# Do you suffer from "Quality Creep"?



## graham-xrf (Nov 7, 2020)

You know how it is - you're putting back the rad on the old pickup, and the orange-looking bolts all end up as anti-shake shouldered stainless?

I suppose "quality creep" could slide in either direction unless driven hard by being a contender for "_Hobby Machinist Tightwad of the Year_", but except for sometimes getting lucky with purchasing stuff from Chinesia, my trend is generally "upwards". I think one knows when it has gone too far when the spare piece of tool-steel rod gets used instead of the chunk of mild that has been the box so long, it's surface can no longer be called "patina from the good old days"!


----------



## matthewsx (Nov 7, 2020)

Wait.... 

"_Hobby Machinist Tightwad of the Year_" ?

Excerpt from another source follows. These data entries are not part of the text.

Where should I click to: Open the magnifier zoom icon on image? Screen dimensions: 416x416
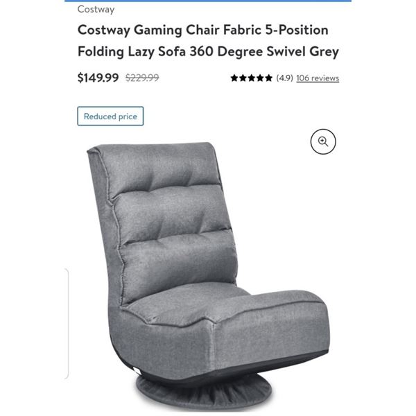[323, 141]
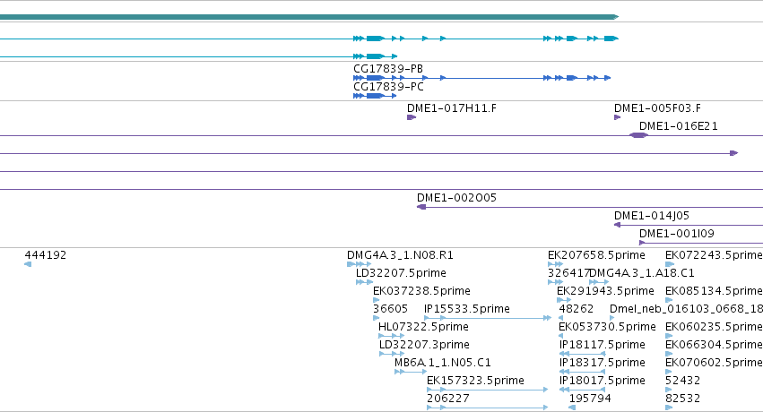Click the IP15533.5prime spliced EST line

point(488,318)
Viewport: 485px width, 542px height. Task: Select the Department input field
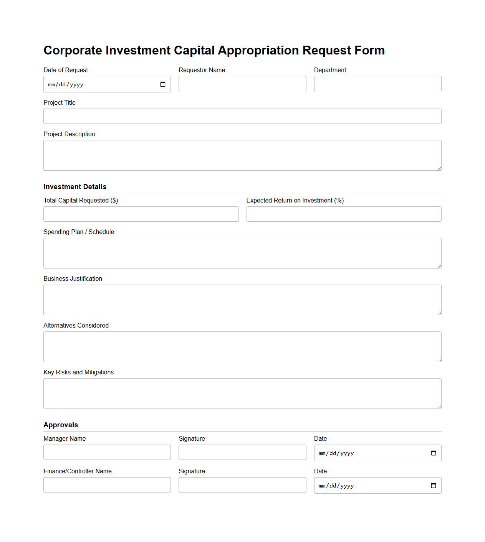pyautogui.click(x=377, y=84)
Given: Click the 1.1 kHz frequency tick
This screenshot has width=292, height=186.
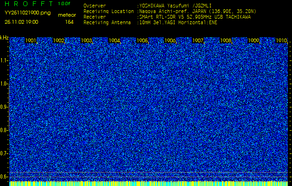Looking at the screenshot, I should [4, 60].
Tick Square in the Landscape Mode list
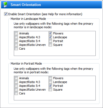Screen dimensions: 103x108 (50, 45)
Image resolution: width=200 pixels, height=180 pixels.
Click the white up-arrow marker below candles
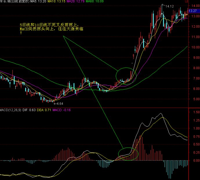[15, 87]
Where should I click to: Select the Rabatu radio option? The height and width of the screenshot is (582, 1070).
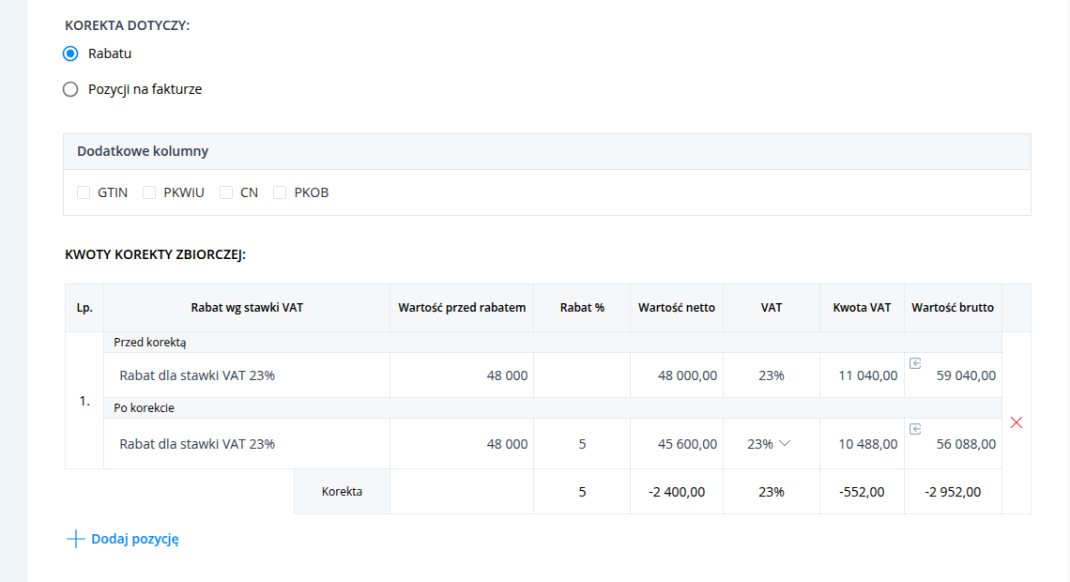pyautogui.click(x=70, y=54)
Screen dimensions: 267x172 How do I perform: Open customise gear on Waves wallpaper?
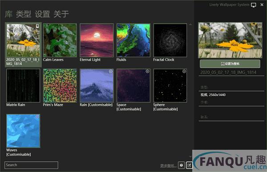pyautogui.click(x=37, y=116)
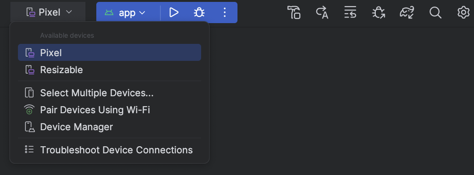
Task: Sync project with Gradle files icon
Action: [x=406, y=12]
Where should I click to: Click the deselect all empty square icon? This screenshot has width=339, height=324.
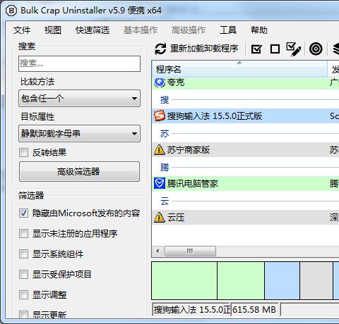[275, 49]
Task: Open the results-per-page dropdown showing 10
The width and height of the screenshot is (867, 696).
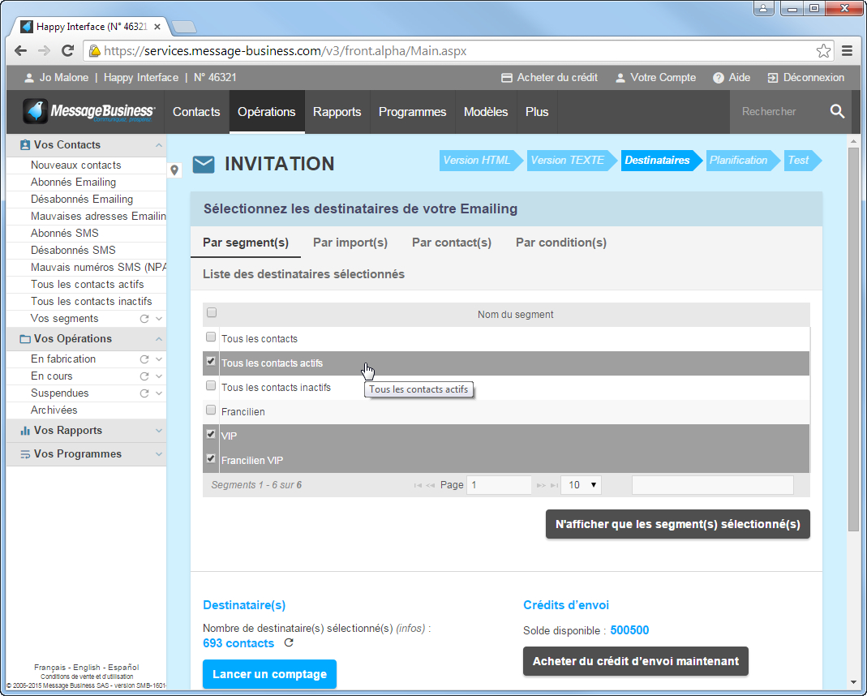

How do I get in on this competition?

John


----------



## graham-xrf (Nov 7, 2020)

matthewsx said:


> Wait....
> "_Hobby Machinist Tightwad of the Year_" ?
> How do I get in on this competition?
> John


Oh dear - did I say something off topic from off-topic's topic?
I guess ..

1. Maybe having a look through member's pictures of cheapskate builds.
2. Very poor purchases, exceptional journeys to drag home junk.
3. Tales of stuff machined that came apart on the machine while still being made?

Maybe, the only way to get this right is have HM members vote in postings that featured exceptional penny-pinching. HM members wishing to compete can send in pictures of their success in this endeavour, or HM members can vote in postings from other members that they consider displays this exceptional trait (kinda ratting on them - I guess)

Stuff like a workshop knocked up from old crating palettes and rusty recycled corrugated iron roofing, or  a collection of plastic bottles of various fluids more than 2 decades old, some without significant contents.


----------



## Packard V8 (Nov 7, 2020)

Thoughts:

It's an individual value judgement.  I build obsolete engines and we hold most clearances into the tenths.  Sometimes, it would cost much time and money to get a crusty, rusty old engine as good as it can be.  Some customers would go nuts at the thought of putting an engine of together with a half-a-thou more than he'd researched and decided was ideal. The next guy in the door is, "Fukkit, looser is faster. Git 'er done and git 'er on the track!"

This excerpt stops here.